This Left-for-Dead Stock Could Double Traders’ Money
The stock was close to dead at the start of 2009. Wallowing in the penny stock nether land of under $0.05 per share, this company was all but delisted during these dark days. In fact, it was on the Nasdaq’s watch list for delisting despite being among the exchange’s most active name at the time. And while facing stiff competition from upstart Internet-based services, this company has battled back from the brink and is setting up to be a solid investment right now.
In case you haven’t guessed it, I am talking about Sirius XM Holdings (NASDAQ: SIRI). Truth be told, I am a diehard Pandora (NYSE: P) user when it comes to alternative radio sources. In fact, I have written several articles on how much I like Pandora as a service and an investment.
However, I recently purchased a new vehicle that came with a free 90-day trial of Sirius radio, and I was impressed. While Pandora can get stale with only music you like and similar being played, Sirius sounded fresh and new. There is something to be said for listening to the wide variety of programming Sirius provides such as music, comedy, sports and interesting talk shows. To put it bluntly, Sirius takes the crown when it comes to variety, making Pandora look like a one-trick pony.

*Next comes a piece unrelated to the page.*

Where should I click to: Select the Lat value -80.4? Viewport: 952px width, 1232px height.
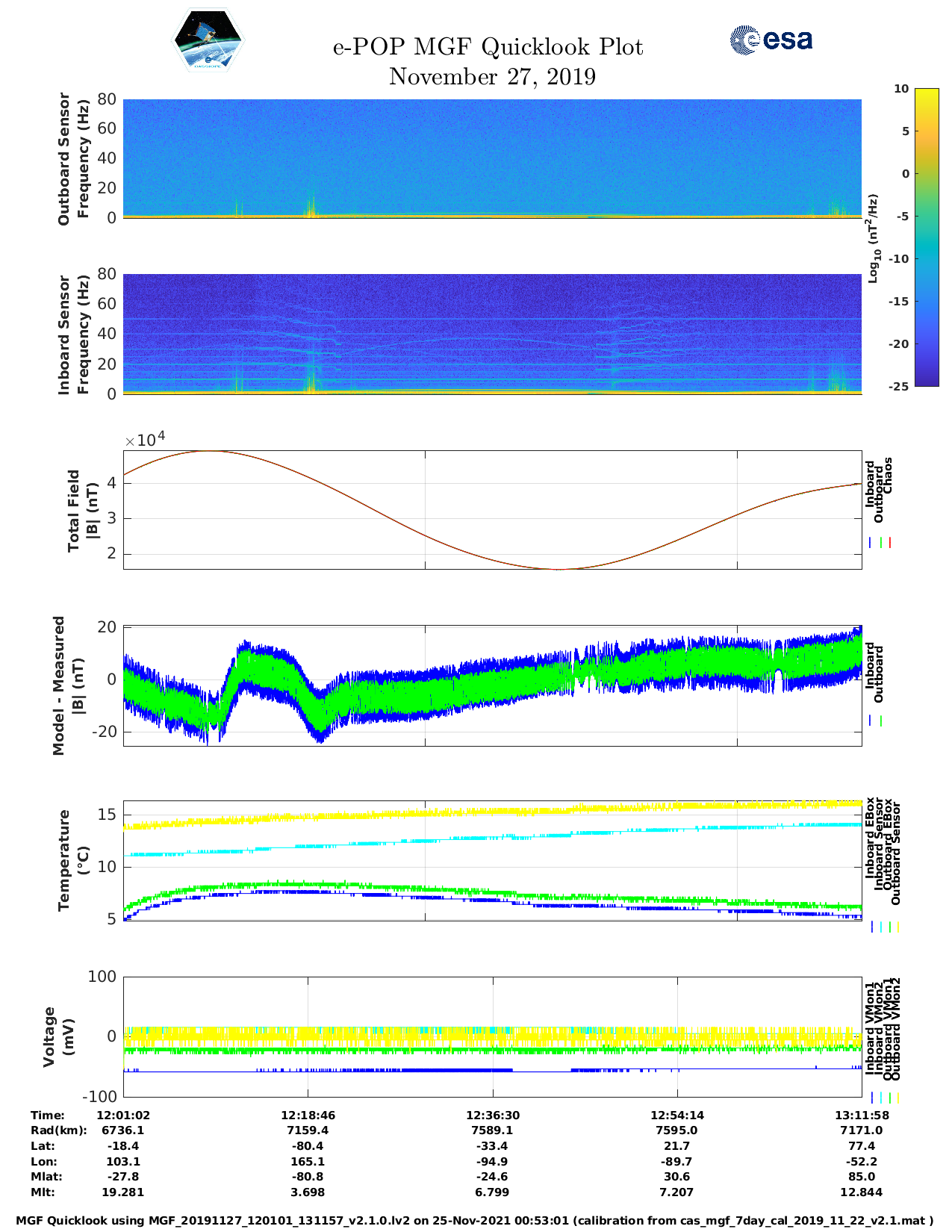coord(308,1145)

This experience with the free Sirius trial triggered my interest in looking at the company as a potential investment. Here’s what I discovered.

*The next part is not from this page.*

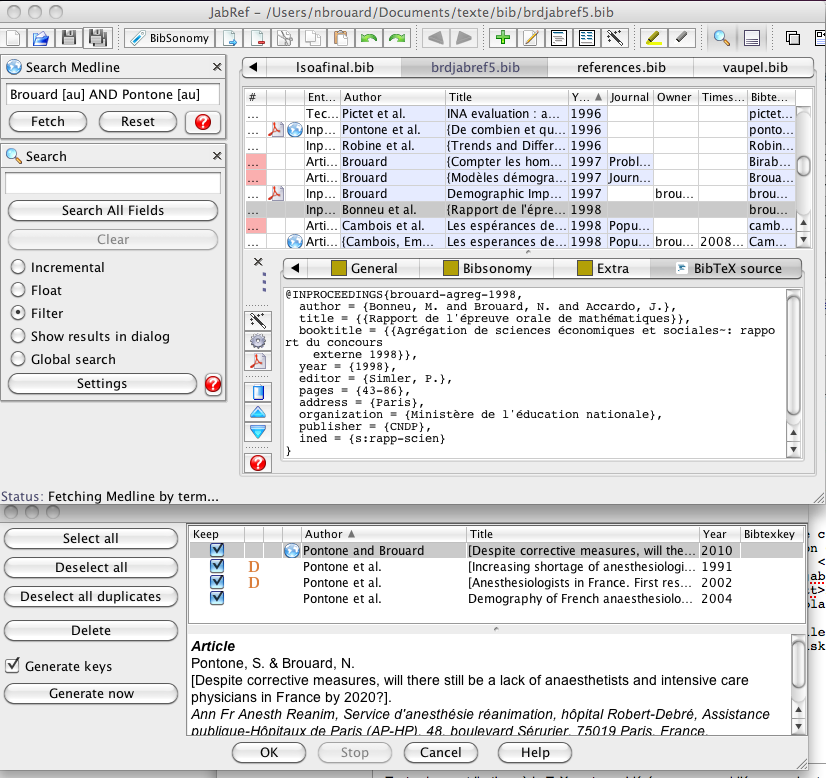Click the open database folder icon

Sirius was saved back in 2009 by a $500-million-plus capital infusion from Liberty Media. These funds were structured in exchange for 12.5 million of preferred shares convertible to 40% of the common shares. Liberty must be thrilled with their investing acumen as Sirius has risen from its ashes.
In the third quarter of 2013, the company posted record revenue of over $962 million, adjusted margin of nearly 31% and a 26% increase in free cash flow. These numbers are impressive, and the future guidance is even more compelling. Sirius is expecting 34.5% of adjusted EBITDA margin in the fourth quarter and subscribers are slated to increase by 1.5 million by the end of the year.

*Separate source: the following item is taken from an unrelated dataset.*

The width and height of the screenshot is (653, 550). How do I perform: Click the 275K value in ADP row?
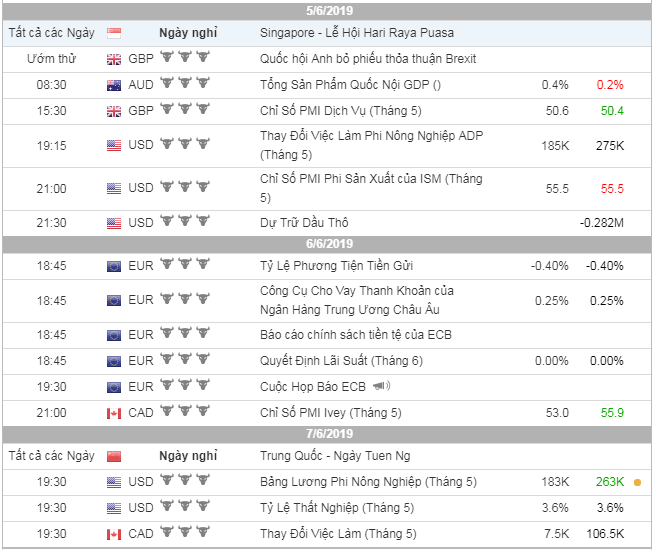[x=607, y=145]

Roughly 70% of new cars now come with Sirius pre-installed. This penetration into the new car market will help the company on a variety of fronts.
First, many users who try the service will be impressed enough to purchase a subscription. Secondly, having Sirius capabilities built into new vehicles assures that the next generation of used cars will have the same capacity. This provides the very real potential of the used car buyer becoming a Sirius subscriber.
Additionally, Sirius has been randomly activating inactive radios so that the owners can sample the service. This is a brilliant marketing ploy that creates subscribers with very little cost as the radios already exists.
Sirius still faces stiff competition from the Internet radio sources such as Pandora. In addition, General Motor’s (NYSE: GM) OnStar service has a variety of entertainment choices in the works. Not to mention, Ford’s (NYSE: F) Sync and Livio services, as well as Toyota’s (NYSE: TM) Safety Connect and Entune multimedia entertainment system, may all eventually be Sirius competitors.
Regardless, it’s important to keep in mind that Sirius has a major advantage in that it has exclusive, long-term, contracted programs that cannot be replicated.
Looking at the technical picture, the weekly price chart indicates a slow, grinding uptrend from October 2011 until it hit $4 in October 2013. SIRI has since fallen back to just above the 50-week simple moving average in the $3.50 range, where it has consolidated.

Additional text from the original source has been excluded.